Diritti dell’infanzia, confronto coi bambini

ROCCA SAN GIOVANNI. I bambini del Centro diurno di Rocca San Giovanni hanno arricchito il loro bagaglio di esperienze grazie a un confronto sulla tematica dei diritti dell’infanzia e dell’adolescenza...
ROCCA SAN GIOVANNI. I bambini del Centro diurno di Rocca San Giovanni hanno arricchito il loro bagaglio di esperienze grazie a un confronto sulla tematica dei diritti dell’infanzia e dell’adolescenza, incontrando il sindaco Gianni Di Rito, e i consiglieri Carmelita Caravaggio, delegata alle politiche sociali, e Fabio Caravaggio, presente anche Elio Pallini, coordinatore dei Centri diurni minori del Consorzio Sgs.
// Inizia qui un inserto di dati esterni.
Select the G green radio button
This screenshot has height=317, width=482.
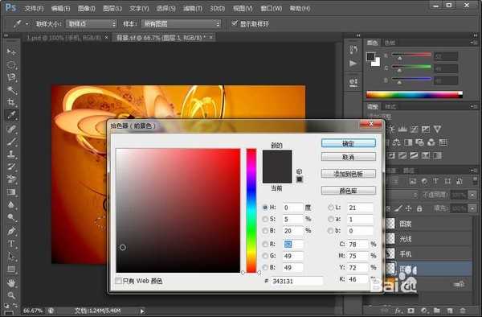tap(265, 256)
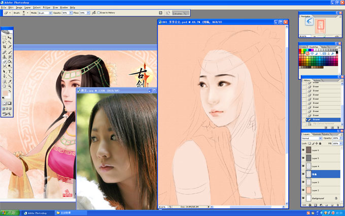Select the Type tool in toolbox
The image size is (345, 216).
[10, 72]
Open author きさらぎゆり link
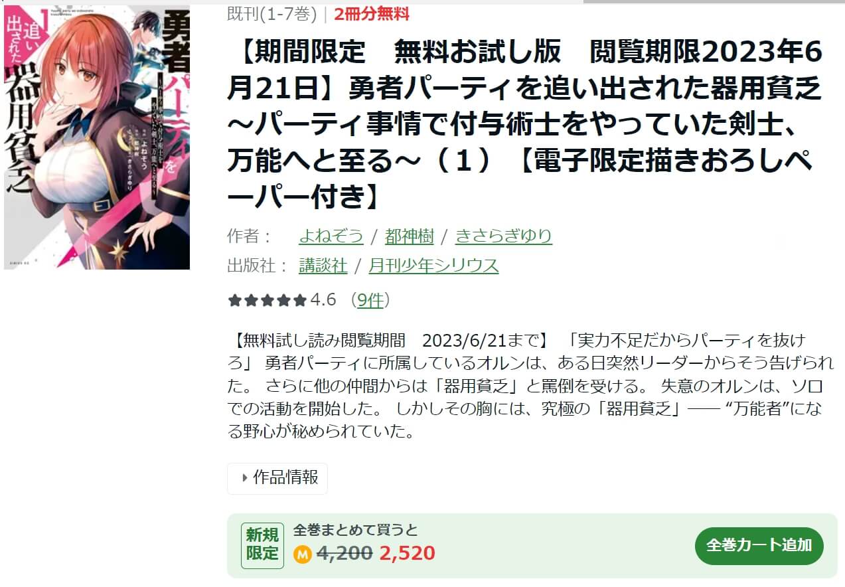Screen dimensions: 845x587 coord(504,236)
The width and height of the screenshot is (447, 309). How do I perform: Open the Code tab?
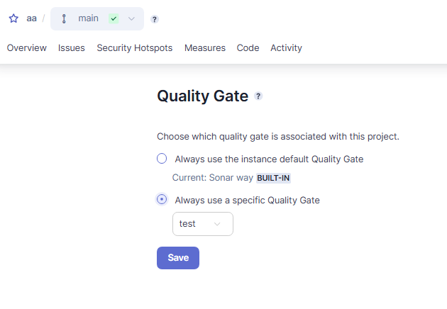[x=248, y=48]
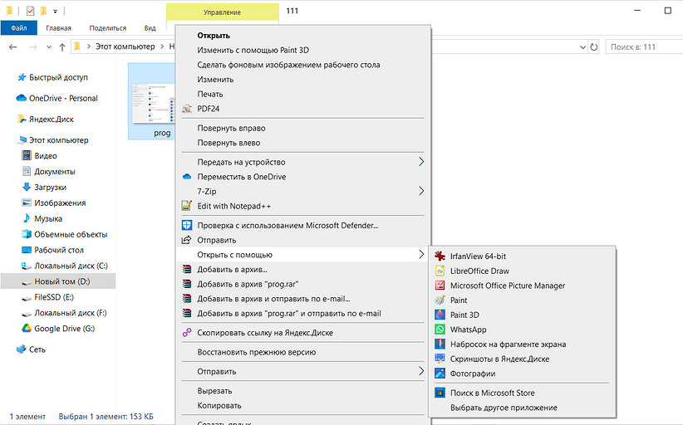
Task: Expand "Передать на устройство" submenu
Action: pos(420,162)
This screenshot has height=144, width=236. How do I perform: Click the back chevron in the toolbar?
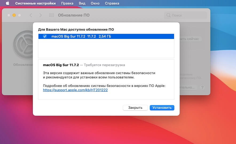click(31, 15)
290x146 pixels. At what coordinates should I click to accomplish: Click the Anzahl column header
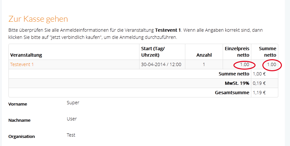(204, 55)
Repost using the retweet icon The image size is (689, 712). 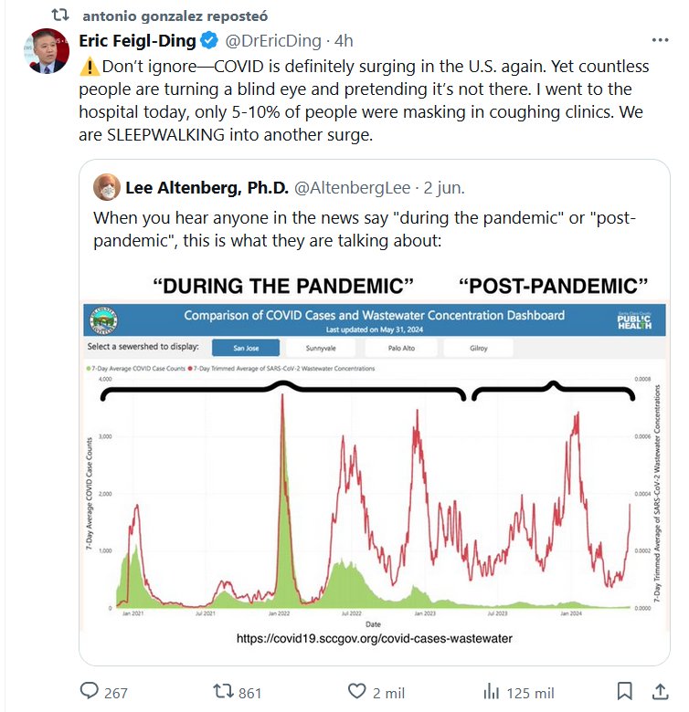222,692
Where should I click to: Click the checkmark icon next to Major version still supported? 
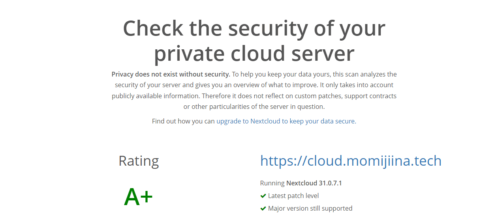point(263,209)
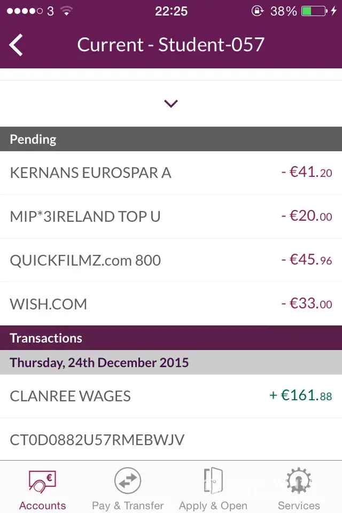View the CLANREE WAGES transaction details
Image resolution: width=342 pixels, height=513 pixels.
[x=171, y=397]
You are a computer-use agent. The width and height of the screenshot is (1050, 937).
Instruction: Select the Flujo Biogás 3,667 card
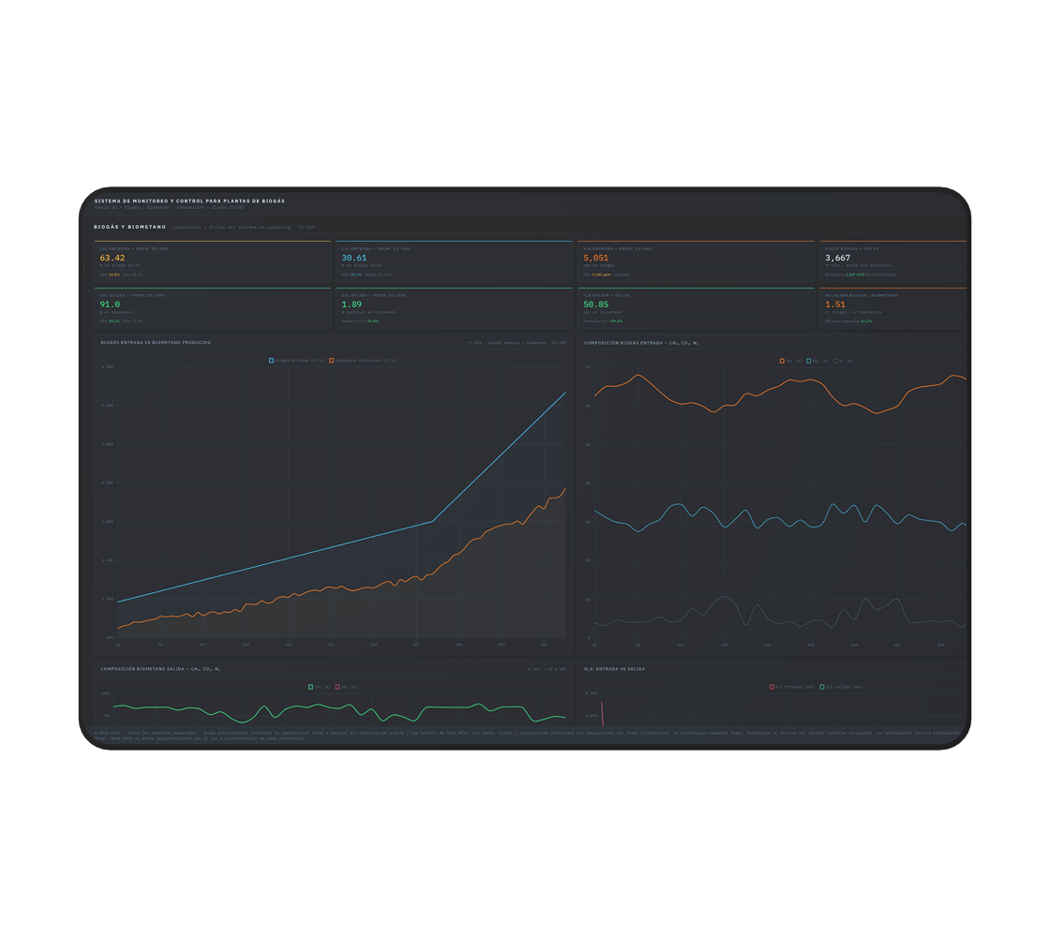[x=893, y=261]
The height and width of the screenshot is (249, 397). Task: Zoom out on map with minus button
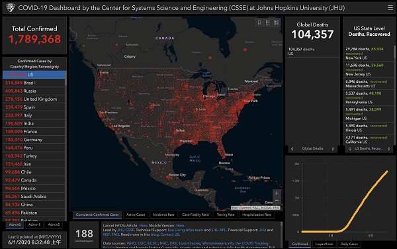tap(277, 201)
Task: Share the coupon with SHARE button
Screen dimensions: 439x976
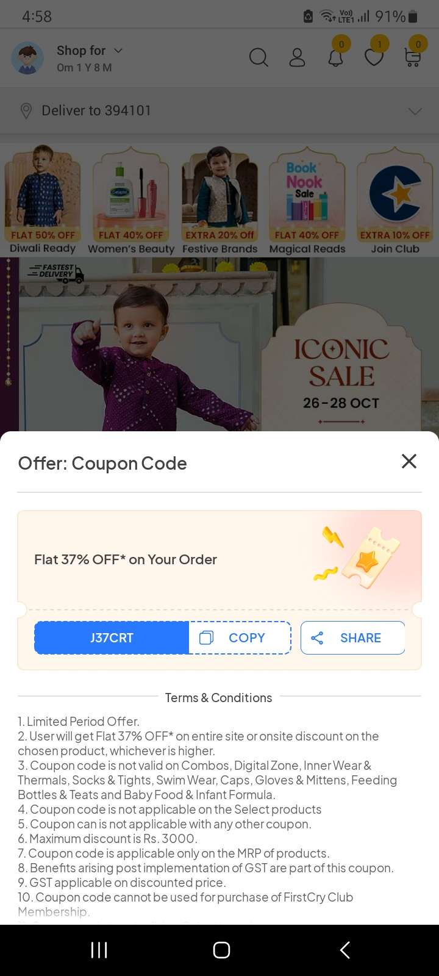Action: coord(352,637)
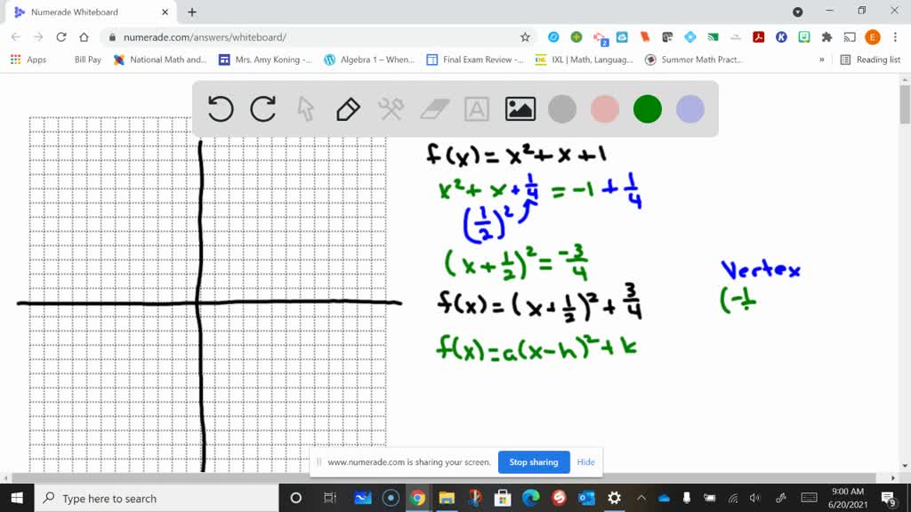Click the Insert Image tool
Viewport: 911px width, 512px height.
click(x=520, y=108)
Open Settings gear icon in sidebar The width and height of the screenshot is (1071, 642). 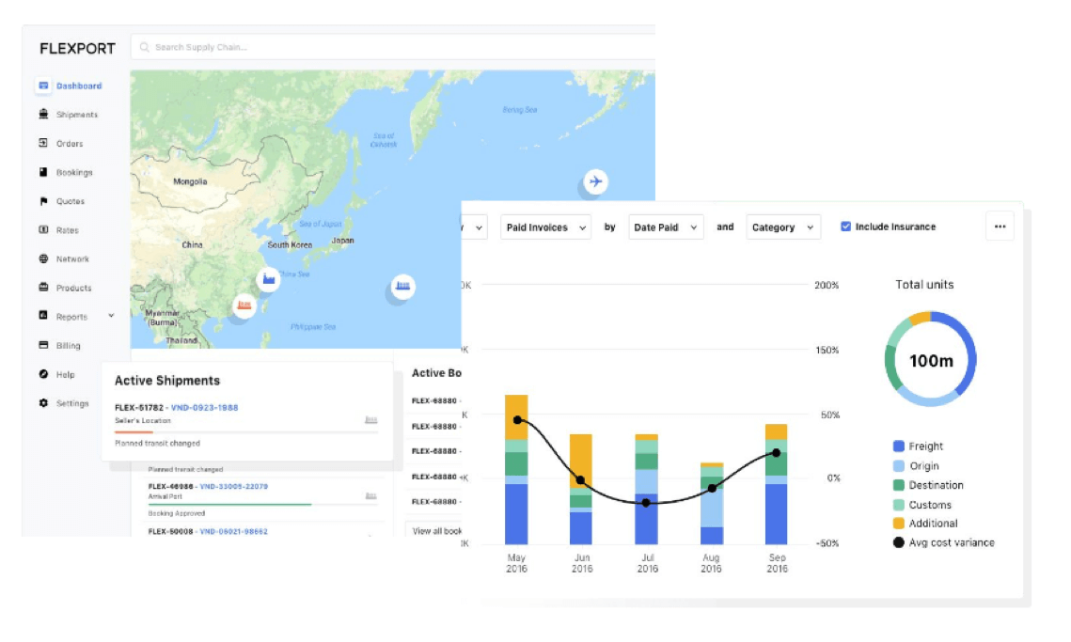[43, 403]
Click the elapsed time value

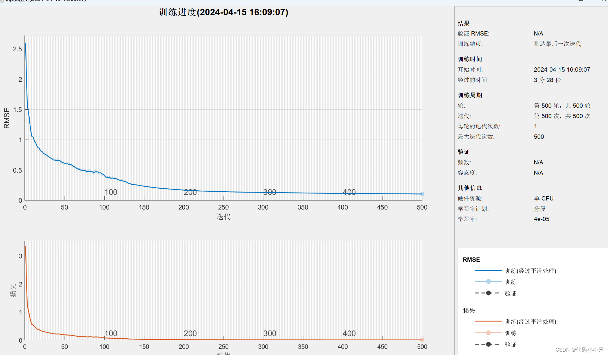point(547,80)
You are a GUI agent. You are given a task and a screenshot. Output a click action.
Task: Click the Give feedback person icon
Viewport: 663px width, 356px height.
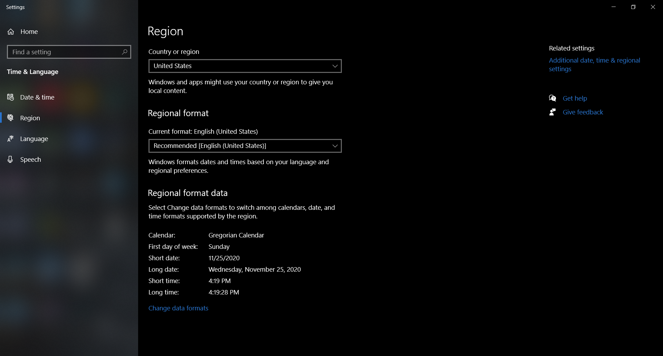click(x=553, y=112)
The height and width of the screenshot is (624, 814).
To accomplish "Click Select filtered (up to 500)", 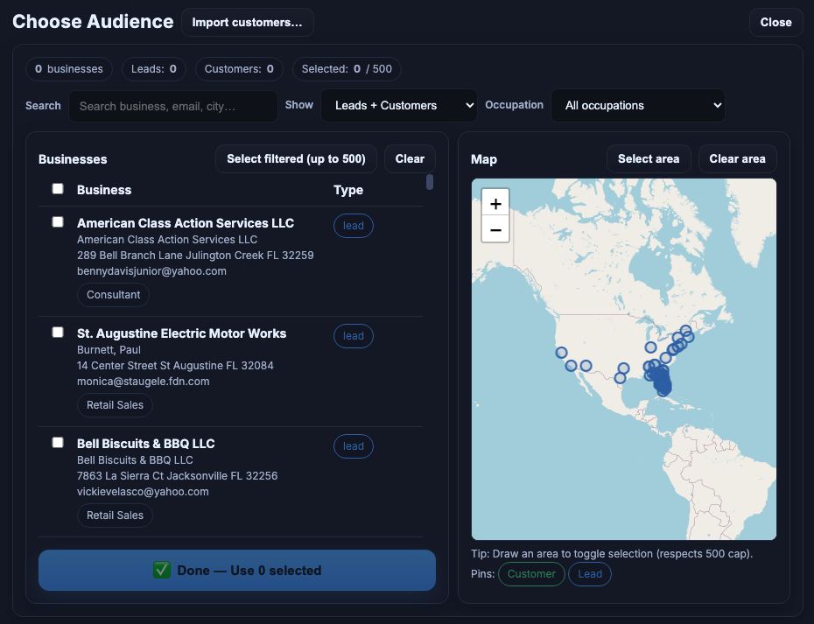I will tap(296, 158).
L'iniziativa, promossa dal Comune e dalla Cooperativa La Rondine, ha visto i partecipanti coinvolti in letture, recitazione con le marionette, dibattiti e quesiti: bambini e ragazzi si sono espressi nella loro più totale libertà e senza timore, proprio a far capire uno dei tanti diritti che appartengono a tutti, senza distinzione di razza e di colore. Discorsi complessi per protagonisti appartenenti a una fascia di età compresa tra i 6 e i 14 anni, ma, che con grande volontà, hanno ascoltato e capito le varie problematiche che, al giorno d’oggi, interessa la società. I piccoli osservatori, discutendo dei “diritti e doveri” dell’uomo, si sono ricollegati al discorso portato avanti la scorsa estate durante il soggiorno montano estivo, ossia la Costituzione, e, proprio all’interno di essa, l’articolo 2 spiega: “La Repubblica riconosce e garantisce i diritti inviolabili dell'uomo, sia come singolo sia nelle formazioni sociali ove si svolge la sua personalità, e richiede l'adempimento dei doveri inderogabili di solidarietà politica, economica e sociale”. «Ringraziamo gli intervenuti e le due educatrici che hanno svolto un buon lavoro di sensibilizzazione con i bambini», ha detto il sindaco Di Rito.